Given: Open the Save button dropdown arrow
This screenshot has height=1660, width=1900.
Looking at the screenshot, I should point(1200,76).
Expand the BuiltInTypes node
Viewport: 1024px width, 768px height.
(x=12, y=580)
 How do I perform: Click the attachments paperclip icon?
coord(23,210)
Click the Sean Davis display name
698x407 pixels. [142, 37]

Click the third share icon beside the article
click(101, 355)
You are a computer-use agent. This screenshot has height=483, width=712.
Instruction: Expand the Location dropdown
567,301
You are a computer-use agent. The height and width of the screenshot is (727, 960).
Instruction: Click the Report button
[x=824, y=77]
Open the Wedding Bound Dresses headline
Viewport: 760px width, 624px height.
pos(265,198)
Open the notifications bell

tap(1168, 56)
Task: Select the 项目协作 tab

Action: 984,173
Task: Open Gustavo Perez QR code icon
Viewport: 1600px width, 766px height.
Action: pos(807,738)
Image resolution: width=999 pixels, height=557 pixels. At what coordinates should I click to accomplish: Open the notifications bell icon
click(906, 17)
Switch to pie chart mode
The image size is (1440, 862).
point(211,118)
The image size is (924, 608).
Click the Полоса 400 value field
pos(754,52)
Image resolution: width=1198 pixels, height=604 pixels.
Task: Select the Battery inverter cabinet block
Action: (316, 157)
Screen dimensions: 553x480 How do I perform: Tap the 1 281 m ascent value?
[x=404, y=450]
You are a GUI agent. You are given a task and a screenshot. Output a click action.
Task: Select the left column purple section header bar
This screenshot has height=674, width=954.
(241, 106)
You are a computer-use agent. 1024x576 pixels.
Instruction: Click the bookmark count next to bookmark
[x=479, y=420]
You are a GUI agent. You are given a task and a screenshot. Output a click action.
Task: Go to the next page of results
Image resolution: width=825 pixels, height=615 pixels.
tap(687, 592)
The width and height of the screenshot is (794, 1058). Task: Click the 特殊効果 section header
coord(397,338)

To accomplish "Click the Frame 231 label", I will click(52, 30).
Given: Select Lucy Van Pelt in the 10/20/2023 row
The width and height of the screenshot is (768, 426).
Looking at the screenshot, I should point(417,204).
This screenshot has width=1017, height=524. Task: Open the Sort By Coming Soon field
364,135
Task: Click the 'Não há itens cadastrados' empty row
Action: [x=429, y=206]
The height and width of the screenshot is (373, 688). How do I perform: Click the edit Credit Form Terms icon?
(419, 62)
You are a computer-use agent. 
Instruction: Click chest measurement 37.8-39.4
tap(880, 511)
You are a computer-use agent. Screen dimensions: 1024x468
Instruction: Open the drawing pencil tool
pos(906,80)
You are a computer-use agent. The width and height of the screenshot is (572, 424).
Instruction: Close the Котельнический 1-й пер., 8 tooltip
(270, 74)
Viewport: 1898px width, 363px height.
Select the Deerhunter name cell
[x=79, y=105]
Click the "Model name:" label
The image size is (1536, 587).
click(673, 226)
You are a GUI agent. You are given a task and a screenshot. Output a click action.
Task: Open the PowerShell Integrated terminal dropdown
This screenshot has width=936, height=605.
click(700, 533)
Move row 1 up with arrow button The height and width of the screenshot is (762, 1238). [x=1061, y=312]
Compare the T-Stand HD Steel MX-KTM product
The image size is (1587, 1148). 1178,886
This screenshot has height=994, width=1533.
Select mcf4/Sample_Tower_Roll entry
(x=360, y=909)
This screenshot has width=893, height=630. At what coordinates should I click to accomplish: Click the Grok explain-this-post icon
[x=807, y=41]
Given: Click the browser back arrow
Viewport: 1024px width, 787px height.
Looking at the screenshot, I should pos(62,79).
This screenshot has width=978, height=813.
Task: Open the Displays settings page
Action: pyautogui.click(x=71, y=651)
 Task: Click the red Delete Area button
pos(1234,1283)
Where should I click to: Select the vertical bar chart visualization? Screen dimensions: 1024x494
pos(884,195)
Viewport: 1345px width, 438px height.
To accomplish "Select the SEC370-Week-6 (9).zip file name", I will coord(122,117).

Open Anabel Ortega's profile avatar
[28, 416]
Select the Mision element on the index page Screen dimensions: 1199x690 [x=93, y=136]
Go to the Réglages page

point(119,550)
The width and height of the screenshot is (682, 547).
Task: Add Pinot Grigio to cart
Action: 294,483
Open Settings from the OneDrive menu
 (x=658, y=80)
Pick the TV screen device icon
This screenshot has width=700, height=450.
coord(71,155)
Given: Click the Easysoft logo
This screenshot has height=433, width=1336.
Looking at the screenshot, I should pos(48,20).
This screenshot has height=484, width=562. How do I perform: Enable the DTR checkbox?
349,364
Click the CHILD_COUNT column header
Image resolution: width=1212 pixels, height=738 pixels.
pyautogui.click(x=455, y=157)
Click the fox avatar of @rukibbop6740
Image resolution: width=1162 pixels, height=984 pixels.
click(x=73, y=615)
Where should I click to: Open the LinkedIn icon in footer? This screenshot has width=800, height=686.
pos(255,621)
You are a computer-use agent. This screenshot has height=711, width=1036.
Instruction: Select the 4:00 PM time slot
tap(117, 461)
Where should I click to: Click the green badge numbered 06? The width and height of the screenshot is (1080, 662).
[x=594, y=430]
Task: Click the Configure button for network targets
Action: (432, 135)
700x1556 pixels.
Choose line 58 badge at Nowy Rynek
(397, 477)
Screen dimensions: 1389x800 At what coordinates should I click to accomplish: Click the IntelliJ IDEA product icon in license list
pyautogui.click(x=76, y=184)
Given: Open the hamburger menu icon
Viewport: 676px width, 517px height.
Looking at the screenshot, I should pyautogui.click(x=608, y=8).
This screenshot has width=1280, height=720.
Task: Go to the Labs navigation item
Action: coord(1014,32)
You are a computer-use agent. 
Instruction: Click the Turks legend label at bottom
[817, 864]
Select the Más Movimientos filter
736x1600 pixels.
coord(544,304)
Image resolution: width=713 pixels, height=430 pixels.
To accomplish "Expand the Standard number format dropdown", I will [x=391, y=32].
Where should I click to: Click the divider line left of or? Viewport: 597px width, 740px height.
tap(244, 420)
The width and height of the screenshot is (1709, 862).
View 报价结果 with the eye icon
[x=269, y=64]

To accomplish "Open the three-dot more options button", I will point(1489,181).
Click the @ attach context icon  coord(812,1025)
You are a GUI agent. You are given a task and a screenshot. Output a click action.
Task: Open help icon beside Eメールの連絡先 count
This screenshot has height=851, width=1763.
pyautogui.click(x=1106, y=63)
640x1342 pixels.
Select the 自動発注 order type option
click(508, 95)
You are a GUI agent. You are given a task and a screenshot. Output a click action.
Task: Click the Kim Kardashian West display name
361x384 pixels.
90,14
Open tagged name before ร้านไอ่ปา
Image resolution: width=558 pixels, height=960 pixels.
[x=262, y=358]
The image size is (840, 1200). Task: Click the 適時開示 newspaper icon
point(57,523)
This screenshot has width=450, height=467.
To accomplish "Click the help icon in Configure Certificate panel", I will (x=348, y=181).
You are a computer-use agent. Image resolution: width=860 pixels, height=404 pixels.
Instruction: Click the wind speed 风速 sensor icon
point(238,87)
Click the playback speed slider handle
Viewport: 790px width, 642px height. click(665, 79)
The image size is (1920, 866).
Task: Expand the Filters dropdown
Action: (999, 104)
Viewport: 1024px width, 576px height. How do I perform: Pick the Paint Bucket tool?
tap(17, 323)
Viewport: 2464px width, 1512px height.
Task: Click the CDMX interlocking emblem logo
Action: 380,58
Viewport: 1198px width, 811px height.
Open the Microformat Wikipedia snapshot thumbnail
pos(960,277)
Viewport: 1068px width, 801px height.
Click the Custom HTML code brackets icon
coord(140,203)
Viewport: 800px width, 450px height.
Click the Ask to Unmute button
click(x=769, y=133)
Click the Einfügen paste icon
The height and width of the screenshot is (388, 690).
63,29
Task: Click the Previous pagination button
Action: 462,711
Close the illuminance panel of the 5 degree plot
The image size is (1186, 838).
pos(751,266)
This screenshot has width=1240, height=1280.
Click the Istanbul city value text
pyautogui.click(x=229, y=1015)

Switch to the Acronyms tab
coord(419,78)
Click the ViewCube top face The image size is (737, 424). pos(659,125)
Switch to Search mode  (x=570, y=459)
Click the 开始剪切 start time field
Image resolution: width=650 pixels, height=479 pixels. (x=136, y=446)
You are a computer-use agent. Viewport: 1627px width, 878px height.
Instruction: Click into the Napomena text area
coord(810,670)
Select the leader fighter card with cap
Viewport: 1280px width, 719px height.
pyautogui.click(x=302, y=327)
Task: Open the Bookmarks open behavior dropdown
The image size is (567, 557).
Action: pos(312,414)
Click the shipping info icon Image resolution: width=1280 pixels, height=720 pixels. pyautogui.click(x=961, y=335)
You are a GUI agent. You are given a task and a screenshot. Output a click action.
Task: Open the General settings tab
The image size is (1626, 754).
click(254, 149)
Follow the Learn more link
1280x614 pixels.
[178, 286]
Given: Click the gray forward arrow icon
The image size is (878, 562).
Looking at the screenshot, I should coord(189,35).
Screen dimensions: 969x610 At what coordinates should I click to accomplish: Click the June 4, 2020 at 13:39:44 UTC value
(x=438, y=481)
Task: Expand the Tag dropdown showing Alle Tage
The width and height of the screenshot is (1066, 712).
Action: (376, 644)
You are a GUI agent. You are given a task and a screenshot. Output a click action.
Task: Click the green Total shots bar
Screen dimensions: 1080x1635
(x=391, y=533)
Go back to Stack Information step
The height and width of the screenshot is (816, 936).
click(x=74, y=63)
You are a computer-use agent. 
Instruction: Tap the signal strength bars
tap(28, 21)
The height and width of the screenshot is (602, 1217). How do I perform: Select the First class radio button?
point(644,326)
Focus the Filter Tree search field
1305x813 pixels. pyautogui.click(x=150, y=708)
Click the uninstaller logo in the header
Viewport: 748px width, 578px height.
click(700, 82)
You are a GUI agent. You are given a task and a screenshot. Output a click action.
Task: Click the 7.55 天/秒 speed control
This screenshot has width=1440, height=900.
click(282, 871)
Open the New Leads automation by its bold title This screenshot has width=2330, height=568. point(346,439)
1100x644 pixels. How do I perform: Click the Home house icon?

══════════

● **WHAT IS REQUIRED**: Within the listing above, locate the line containing "The height and width of the screenshot is (373, 688)." and the line containing "Given: Click the browser back arrow". Reproduce those two lines and all lines between them exactly, with nothing added.

● **ANSWER BOX**:
The height and width of the screenshot is (373, 688). How do I perform: Click the edit Credit Form Terms icon?
(419, 62)
You are a computer-use agent. 
Instruction: Click chest measurement 37.8-39.4
tap(880, 511)
You are a computer-use agent. Screen dimensions: 1024x468
Instruction: Open the drawing pencil tool
pos(906,80)
You are a computer-use agent. The width and height of the screenshot is (572, 424).
Instruction: Close the Котельнический 1-й пер., 8 tooltip
(270, 74)
Viewport: 1898px width, 363px height.
Select the Deerhunter name cell
[x=79, y=105]
Click the "Model name:" label
The image size is (1536, 587).
click(673, 226)
You are a GUI agent. You are given a task and a screenshot. Output a click action.
Task: Open the PowerShell Integrated terminal dropdown
This screenshot has width=936, height=605.
click(700, 533)
Move row 1 up with arrow button The height and width of the screenshot is (762, 1238). [x=1061, y=312]
Compare the T-Stand HD Steel MX-KTM product
The image size is (1587, 1148). 1178,886
This screenshot has height=994, width=1533.
Select mcf4/Sample_Tower_Roll entry
(x=360, y=909)
This screenshot has width=893, height=630. At what coordinates should I click to accomplish: Click the Grok explain-this-post icon
[x=807, y=41]
Given: Click the browser back arrow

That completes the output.